Business Magazine

Roger Kay Would Like To See ICANN Slow Things Down When It Comes to New Gtlds

Posted on the 24 March 2015 by Worldwide @thedomains

newgtlds2

Roger Kay would like to see ICANN slow down, Kay has written about the new gtld program on Forbes a few times. Today he is out with an article that basically says ICANN should hit the brakes. The greatest expansion so far is confusion.

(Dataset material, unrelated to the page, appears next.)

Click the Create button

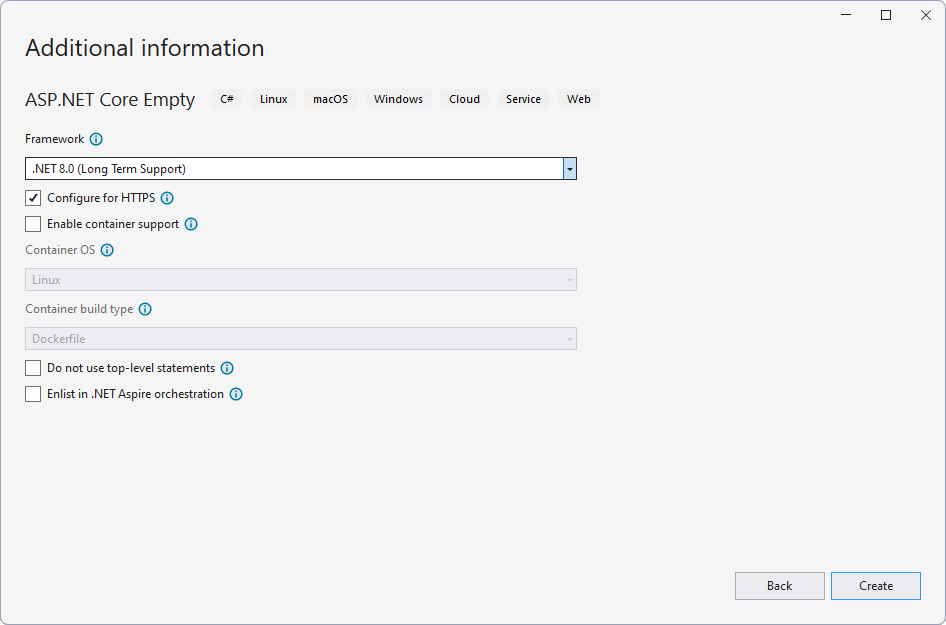point(876,586)
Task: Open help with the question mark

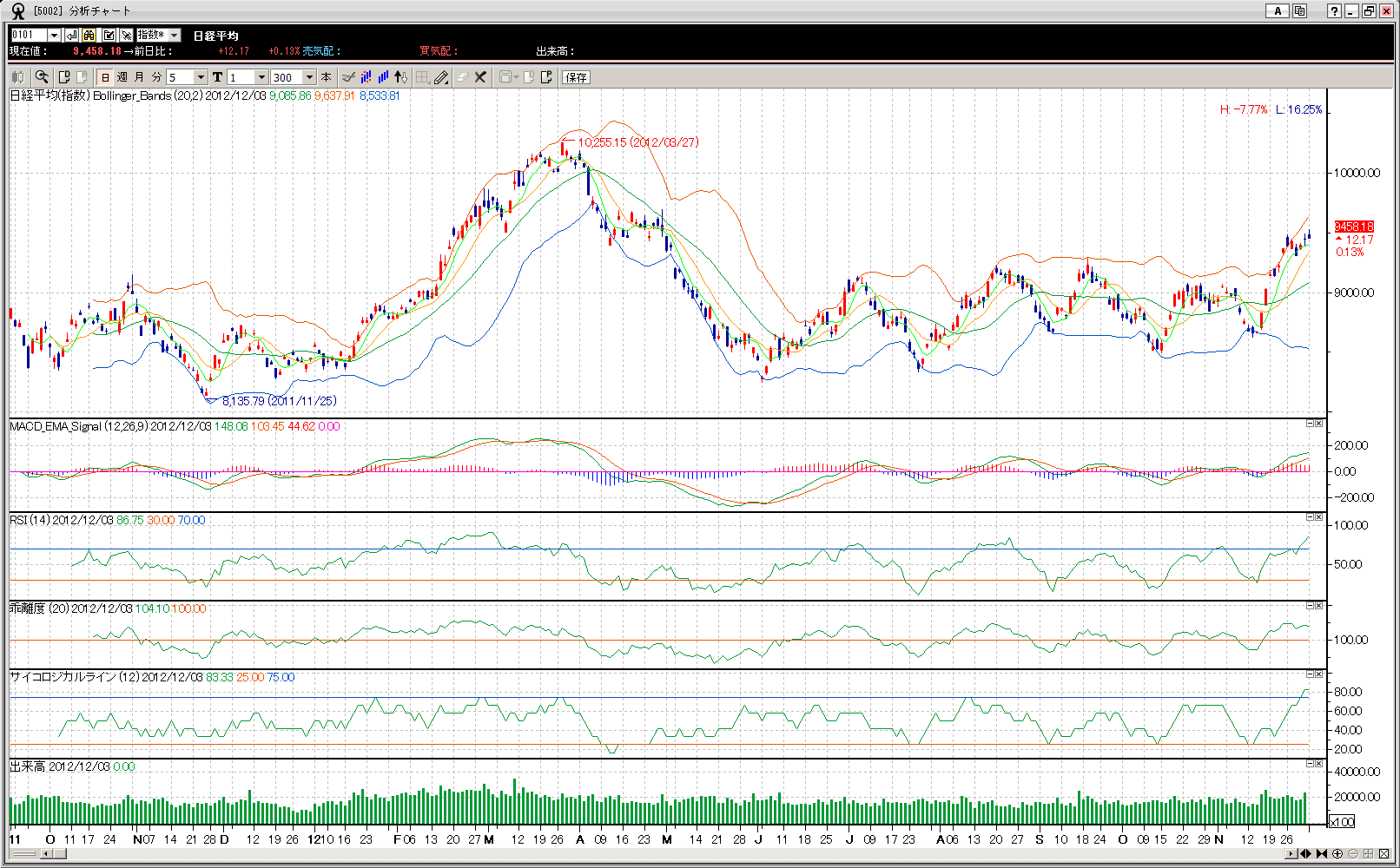Action: [x=1334, y=11]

He discusses compatability problems and names not working universally on every platform and every device.

From the article:

One of the biggest problems is compatibility.  That is, a lot of the new domain names don’t work with existing devices and software.  Browsers don’t handle the new suffixes consistently or as expected, mail systems sometimes reject them as invalid, and some enterprise software generates unpredictable errors, which may requiring significant revisions to fix.

At an ICANN meeting in Singapore in February, a working group charged with sorting out the problem of “universal acceptance” admitted that the prospect of mass incompatibility is scary.  Brent London, Google GOOGL +2.26%’s representative in the working group, put it pretty straightforwardly: “New types of domains and email addresses break stuff.  Just to send an email from one person to another, you’d find yourself in a situation where an operating system, mail servers, routers, mail service providers, security software, all need to work properly.”  And with the new suffixes, sometimes they don’t.

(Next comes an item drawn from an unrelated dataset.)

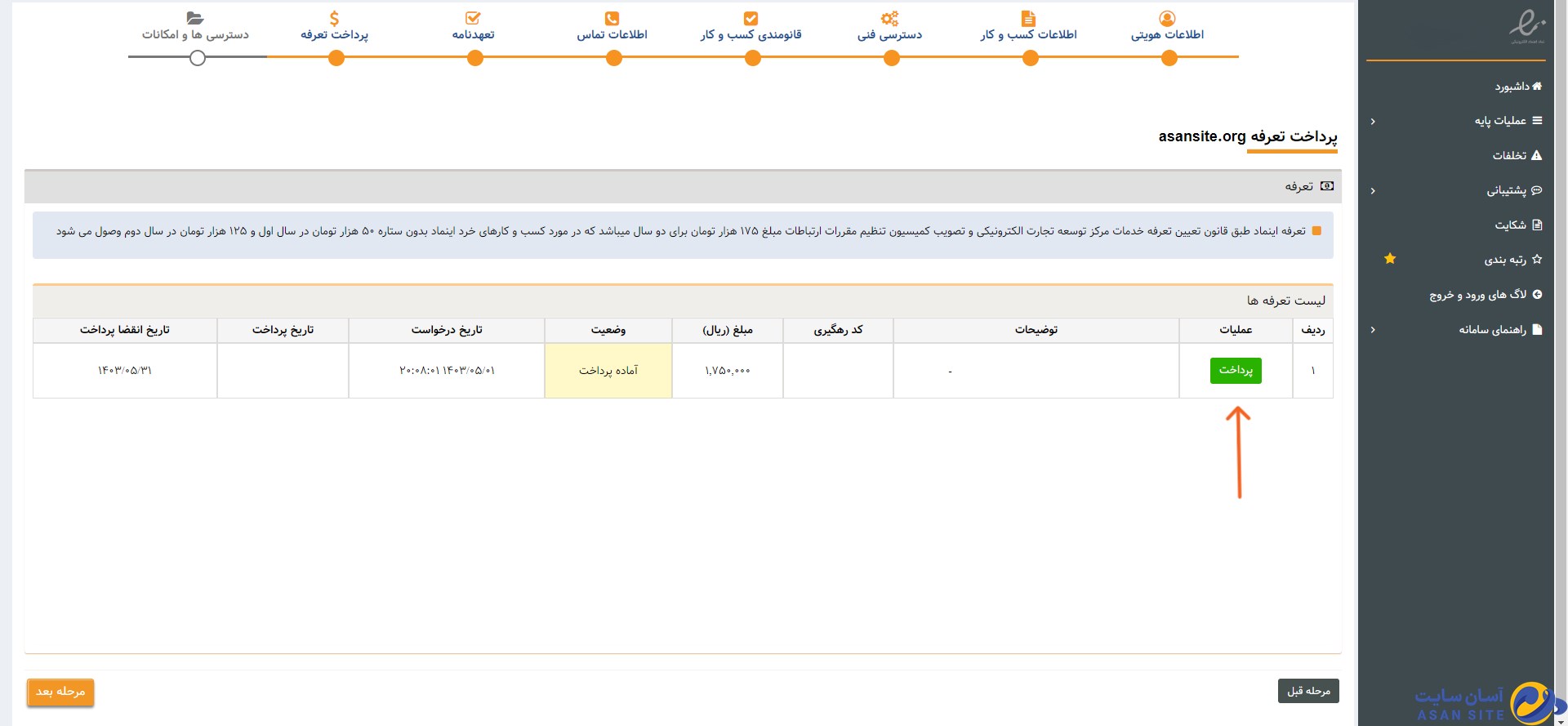Image resolution: width=1568 pixels, height=726 pixels.
Task: Click the commitment letter checkbox step icon
Action: pos(473,18)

The industry is facing these problems because most software, device drivers, and firmware were written before this new explosion in complexity, when domains had only two- or three-character suffixes.  Because there were fewer of them, and they were more uniform, the old suffixes were easier to test and support.  Previously, expansions in the number of domains occurred slowly, over a duration of years, and were limited to just a few at a time.  As hundreds of new domains have come on stream this year with suffixes of arbitrary length — like .photography — and in different scripts — like .网址 — this complexity has become unmanageable.